What to work on -
- 1) Translate this sentence from the Go migration notes into Spanish: "The Pydantic models in main.py are the schema."
- 2) Continue the Go migration notes, starting after the final bullet.

Supplied passage -
──────────────────────────────

Phase 3 — the rest. Commands (browser→plugin envelopes), inventory forwarding to inventory-service, share_*, dungeon_map, combat_stats accumulation, Discord death/idle webhook, etc.

Phase 4 — cutover. Once Go matches Python on real traffic for long enough, flip nginx to route the real paths to Go, point the plugin endpoint at Go, retire the Python container. Keep Python deployable for rollback.

Contract & correctness facts you MUST preserve (learned the hard way)

  • Wire format: snake_case JSON, exact field names, events routed by a type field, ISO8601 UTC timestamps. The Pydantic models in main.py are the schema. Match them exactly or the plugin/frontend break.
  • /live "online" window MUST use the SERVER receive-time, not the client timestamp. Game machines' clocks drift up to ~90s apart; telemetry carries the client's DateTime.UtcNow. Python recently added a telemetry_events.received_at (server-stamped) column and windows "online" on COALESCE(received_at, timestamp) > now()-30s. Go must stamp its own server receive-time and window on that, or the player count flaps. (See the June 2026 fix; ACTIVE_WINDOW = 30s.)

──────────────────────────────

Dataset content -
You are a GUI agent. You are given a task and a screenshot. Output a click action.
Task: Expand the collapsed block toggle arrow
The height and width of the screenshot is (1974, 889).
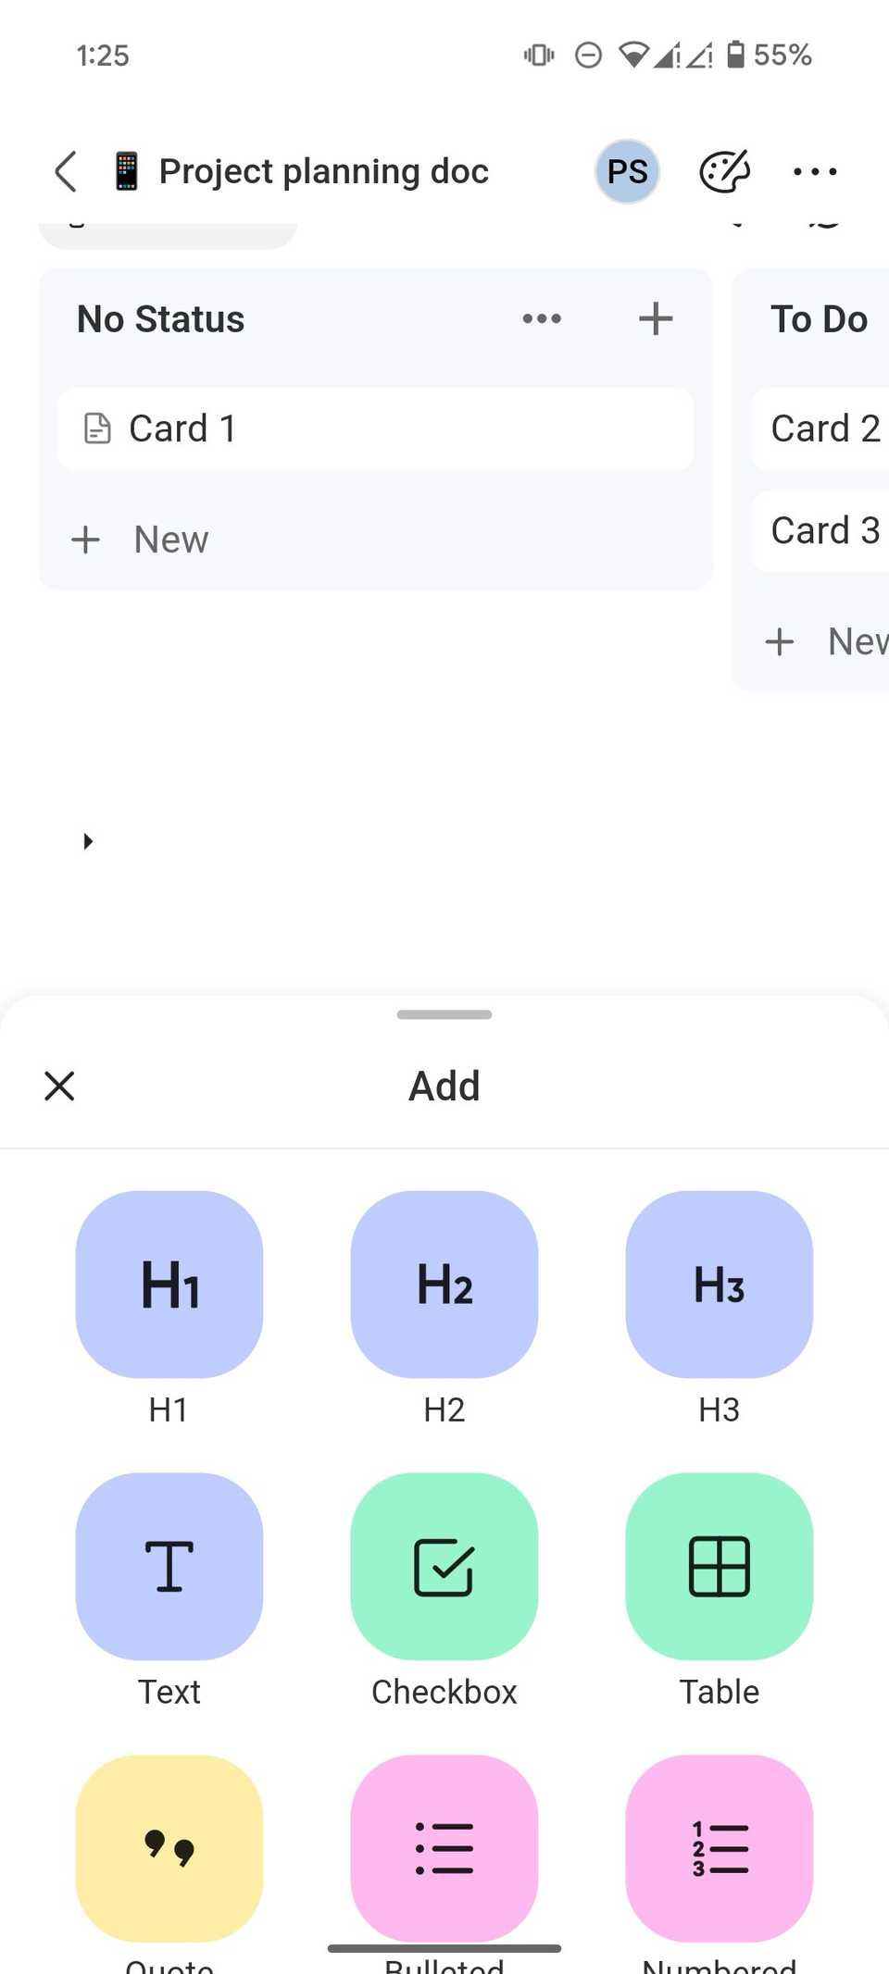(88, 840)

──────────────────────────────

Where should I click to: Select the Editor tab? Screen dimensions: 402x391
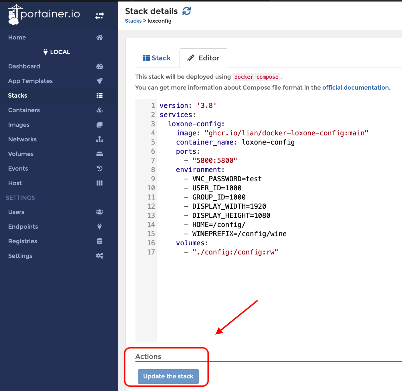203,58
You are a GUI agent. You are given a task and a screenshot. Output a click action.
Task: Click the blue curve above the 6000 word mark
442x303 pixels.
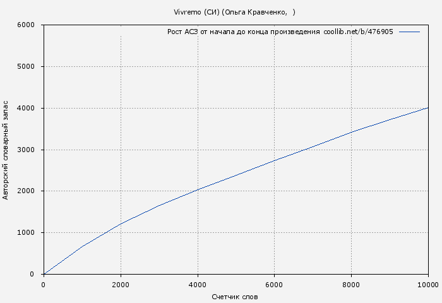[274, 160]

──────────────────────────────

Task-by-task results -
- 1) Los modelos de Pydantic en main.py son el esquema.

- 2)
  • Inventory deltas are a firehose — the plugin debounces "update" events to a 25 min randomized flush, but adds/removes are immediate, and forwards still arrive bursty. Python caps concurrent forwards to inventory-service with a semaphore(8) + a bounded httpx client. Go must similarly bound concurrency so an ingest burst can't starve telemetry.
  • Auth: browser endpoints use a session cookie signed with itsdangerous URLSafeTimedSerializer(SECRET_KEY) (HMAC, 30-day expiry). If Go reuses the same SECRET_KEY and replicates the format, the same login works on both during the parallel run — do that. Plugin /ws/position auth is an X-Plugin-Secret header vs SHARED_SECRET (env). ⚠ Currently the live deploy runs with SHARED_SECRET_LEGACY=your_shared_secret accepted (a migration escape hatch) — don't be surprised by the placeholder; read MosswartOverlord/CLAUDE.md "Integration contract".
  • Internal-trust rule: Python treats a request as internal (skips cookie auth) only if it comes from a private source IP and has no X-Forwarded-For (nginx adds XFF to all proxied traffic). Preserve this semantics; never trust the raw 172.x range.
  • DB: telemetry_events and spawn_events are TimescaleDB hypertables (partitioned on timestamp) with retention policies. There are NO migrations — schema is created in db_async.init_db_async. Read it for the exact tables/columns/indexes. Don't break the hypertable partition key (timestamp) — keep writing timestamp (client) for partitioning AND received_at (server) for the window.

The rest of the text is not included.